═════ Data provided ═════

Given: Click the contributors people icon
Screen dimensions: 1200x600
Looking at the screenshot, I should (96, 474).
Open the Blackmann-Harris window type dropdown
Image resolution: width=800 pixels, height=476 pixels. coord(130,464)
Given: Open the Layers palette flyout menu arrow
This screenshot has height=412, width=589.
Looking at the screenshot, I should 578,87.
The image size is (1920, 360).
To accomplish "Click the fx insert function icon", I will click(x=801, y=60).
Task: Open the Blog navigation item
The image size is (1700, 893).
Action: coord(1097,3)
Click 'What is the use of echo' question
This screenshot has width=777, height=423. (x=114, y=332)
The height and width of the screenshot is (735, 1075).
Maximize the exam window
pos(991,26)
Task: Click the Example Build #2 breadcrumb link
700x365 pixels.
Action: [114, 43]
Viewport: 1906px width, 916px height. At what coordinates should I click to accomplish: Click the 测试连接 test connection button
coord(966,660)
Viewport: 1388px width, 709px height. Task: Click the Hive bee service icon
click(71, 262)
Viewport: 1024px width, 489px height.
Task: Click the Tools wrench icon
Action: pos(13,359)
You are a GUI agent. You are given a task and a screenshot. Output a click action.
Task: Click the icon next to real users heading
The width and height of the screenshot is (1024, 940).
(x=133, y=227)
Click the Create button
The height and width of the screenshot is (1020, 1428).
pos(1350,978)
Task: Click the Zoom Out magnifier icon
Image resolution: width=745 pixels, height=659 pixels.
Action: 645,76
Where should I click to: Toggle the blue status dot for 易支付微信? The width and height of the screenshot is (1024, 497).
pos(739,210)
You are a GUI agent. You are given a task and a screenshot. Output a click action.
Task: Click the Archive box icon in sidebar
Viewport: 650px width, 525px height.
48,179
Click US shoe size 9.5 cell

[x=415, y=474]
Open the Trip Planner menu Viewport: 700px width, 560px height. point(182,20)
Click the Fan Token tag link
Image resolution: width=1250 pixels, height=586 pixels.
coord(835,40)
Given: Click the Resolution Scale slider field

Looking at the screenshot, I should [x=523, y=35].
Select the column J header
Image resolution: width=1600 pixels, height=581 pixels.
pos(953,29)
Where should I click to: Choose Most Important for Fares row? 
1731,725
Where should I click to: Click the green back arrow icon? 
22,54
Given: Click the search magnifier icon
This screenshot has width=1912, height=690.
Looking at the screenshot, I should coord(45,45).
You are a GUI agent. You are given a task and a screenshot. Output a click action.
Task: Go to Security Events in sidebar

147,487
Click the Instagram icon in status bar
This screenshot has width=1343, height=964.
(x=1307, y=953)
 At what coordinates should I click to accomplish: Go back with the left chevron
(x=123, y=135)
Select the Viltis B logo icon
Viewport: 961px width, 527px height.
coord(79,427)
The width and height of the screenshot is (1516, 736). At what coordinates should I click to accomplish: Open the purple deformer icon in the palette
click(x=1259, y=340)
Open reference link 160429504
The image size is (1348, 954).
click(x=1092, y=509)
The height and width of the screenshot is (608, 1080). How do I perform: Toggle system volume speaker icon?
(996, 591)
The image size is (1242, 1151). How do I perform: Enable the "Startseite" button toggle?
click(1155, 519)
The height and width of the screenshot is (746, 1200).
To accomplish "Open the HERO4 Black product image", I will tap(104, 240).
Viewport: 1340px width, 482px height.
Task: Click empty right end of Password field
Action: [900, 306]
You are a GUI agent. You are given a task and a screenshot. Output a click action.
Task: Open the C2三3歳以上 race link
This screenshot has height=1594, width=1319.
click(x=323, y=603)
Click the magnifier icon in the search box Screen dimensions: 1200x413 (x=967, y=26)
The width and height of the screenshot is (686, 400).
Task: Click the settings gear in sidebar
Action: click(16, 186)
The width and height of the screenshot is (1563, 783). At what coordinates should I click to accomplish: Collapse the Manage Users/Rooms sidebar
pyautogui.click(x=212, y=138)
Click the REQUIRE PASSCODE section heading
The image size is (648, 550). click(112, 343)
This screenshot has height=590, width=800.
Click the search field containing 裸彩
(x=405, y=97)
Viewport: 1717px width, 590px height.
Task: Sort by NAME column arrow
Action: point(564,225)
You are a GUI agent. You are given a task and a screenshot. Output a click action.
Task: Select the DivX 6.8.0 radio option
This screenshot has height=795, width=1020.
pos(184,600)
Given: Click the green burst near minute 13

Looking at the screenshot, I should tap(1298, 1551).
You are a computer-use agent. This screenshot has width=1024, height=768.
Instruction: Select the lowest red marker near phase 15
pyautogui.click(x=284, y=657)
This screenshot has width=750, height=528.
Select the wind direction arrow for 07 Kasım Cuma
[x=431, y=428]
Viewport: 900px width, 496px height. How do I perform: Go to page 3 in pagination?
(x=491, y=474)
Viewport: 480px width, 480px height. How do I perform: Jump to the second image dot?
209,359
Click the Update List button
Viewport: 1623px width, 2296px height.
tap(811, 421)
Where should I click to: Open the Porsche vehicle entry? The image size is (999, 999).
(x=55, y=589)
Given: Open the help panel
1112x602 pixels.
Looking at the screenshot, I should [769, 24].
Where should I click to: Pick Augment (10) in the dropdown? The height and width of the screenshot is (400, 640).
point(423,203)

═════

Activity:
Every line of the listing should be printed again exactly.

Final answer:
Given: Click the contributors people icon
Screen dimensions: 1200x600
Looking at the screenshot, I should (96, 474).
Open the Blackmann-Harris window type dropdown
Image resolution: width=800 pixels, height=476 pixels. coord(130,464)
Given: Open the Layers palette flyout menu arrow
This screenshot has height=412, width=589.
Looking at the screenshot, I should 578,87.
The image size is (1920, 360).
To accomplish "Click the fx insert function icon", I will click(x=801, y=60).
Task: Open the Blog navigation item
The image size is (1700, 893).
Action: coord(1097,3)
Click 'What is the use of echo' question
This screenshot has width=777, height=423. (x=114, y=332)
The height and width of the screenshot is (735, 1075).
Maximize the exam window
pos(991,26)
Task: Click the Example Build #2 breadcrumb link
700x365 pixels.
Action: [114, 43]
Viewport: 1906px width, 916px height. At what coordinates should I click to accomplish: Click the 测试连接 test connection button
coord(966,660)
Viewport: 1388px width, 709px height. Task: Click the Hive bee service icon
click(71, 262)
Viewport: 1024px width, 489px height.
Task: Click the Tools wrench icon
Action: pos(13,359)
You are a GUI agent. You are given a task and a screenshot. Output a click action.
Task: Click the icon next to real users heading
The width and height of the screenshot is (1024, 940).
(x=133, y=227)
Click the Create button
The height and width of the screenshot is (1020, 1428).
pos(1350,978)
Task: Click the Zoom Out magnifier icon
Image resolution: width=745 pixels, height=659 pixels.
Action: 645,76
Where should I click to: Toggle the blue status dot for 易支付微信? The width and height of the screenshot is (1024, 497).
pos(739,210)
You are a GUI agent. You are given a task and a screenshot. Output a click action.
Task: Click the Archive box icon in sidebar
Viewport: 650px width, 525px height.
48,179
Click US shoe size 9.5 cell

[x=415, y=474]
Open the Trip Planner menu Viewport: 700px width, 560px height. point(182,20)
Click the Fan Token tag link
Image resolution: width=1250 pixels, height=586 pixels.
coord(835,40)
Given: Click the Resolution Scale slider field

Looking at the screenshot, I should [x=523, y=35].
Select the column J header
Image resolution: width=1600 pixels, height=581 pixels.
pos(953,29)
Where should I click to: Choose Most Important for Fares row? 
1731,725
Where should I click to: Click the green back arrow icon? 
22,54
Given: Click the search magnifier icon
This screenshot has width=1912, height=690.
Looking at the screenshot, I should coord(45,45).
You are a GUI agent. You are given a task and a screenshot. Output a click action.
Task: Go to Security Events in sidebar

147,487
Click the Instagram icon in status bar
This screenshot has width=1343, height=964.
(x=1307, y=953)
 At what coordinates should I click to accomplish: Go back with the left chevron
(x=123, y=135)
Select the Viltis B logo icon
Viewport: 961px width, 527px height.
coord(79,427)
The width and height of the screenshot is (1516, 736). At what coordinates should I click to accomplish: Open the purple deformer icon in the palette
click(x=1259, y=340)
Open reference link 160429504
The image size is (1348, 954).
click(x=1092, y=509)
The height and width of the screenshot is (608, 1080). How do I perform: Toggle system volume speaker icon?
(996, 591)
The image size is (1242, 1151). How do I perform: Enable the "Startseite" button toggle?
click(1155, 519)
The height and width of the screenshot is (746, 1200).
To accomplish "Open the HERO4 Black product image", I will tap(104, 240).
Viewport: 1340px width, 482px height.
Task: Click empty right end of Password field
Action: [900, 306]
You are a GUI agent. You are given a task and a screenshot. Output a click action.
Task: Open the C2三3歳以上 race link
This screenshot has height=1594, width=1319.
click(x=323, y=603)
Click the magnifier icon in the search box Screen dimensions: 1200x413 (x=967, y=26)
The width and height of the screenshot is (686, 400).
Task: Click the settings gear in sidebar
Action: click(16, 186)
The width and height of the screenshot is (1563, 783). At what coordinates should I click to accomplish: Collapse the Manage Users/Rooms sidebar
pyautogui.click(x=212, y=138)
Click the REQUIRE PASSCODE section heading
The image size is (648, 550). click(112, 343)
This screenshot has height=590, width=800.
Click the search field containing 裸彩
(x=405, y=97)
Viewport: 1717px width, 590px height.
Task: Sort by NAME column arrow
Action: point(564,225)
You are a GUI agent. You are given a task and a screenshot. Output a click action.
Task: Select the DivX 6.8.0 radio option
This screenshot has height=795, width=1020.
pos(184,600)
Given: Click the green burst near minute 13

Looking at the screenshot, I should tap(1298, 1551).
You are a computer-use agent. This screenshot has width=1024, height=768.
Instruction: Select the lowest red marker near phase 15
pyautogui.click(x=284, y=657)
This screenshot has width=750, height=528.
Select the wind direction arrow for 07 Kasım Cuma
[x=431, y=428]
Viewport: 900px width, 496px height. How do I perform: Go to page 3 in pagination?
(x=491, y=474)
Viewport: 480px width, 480px height. How do I perform: Jump to the second image dot?
209,359
Click the Update List button
Viewport: 1623px width, 2296px height.
tap(811, 421)
Where should I click to: Open the Porsche vehicle entry? The image size is (999, 999).
(x=55, y=589)
Given: Open the help panel
1112x602 pixels.
Looking at the screenshot, I should [769, 24].
Where should I click to: Pick Augment (10) in the dropdown? The height and width of the screenshot is (400, 640).
point(423,203)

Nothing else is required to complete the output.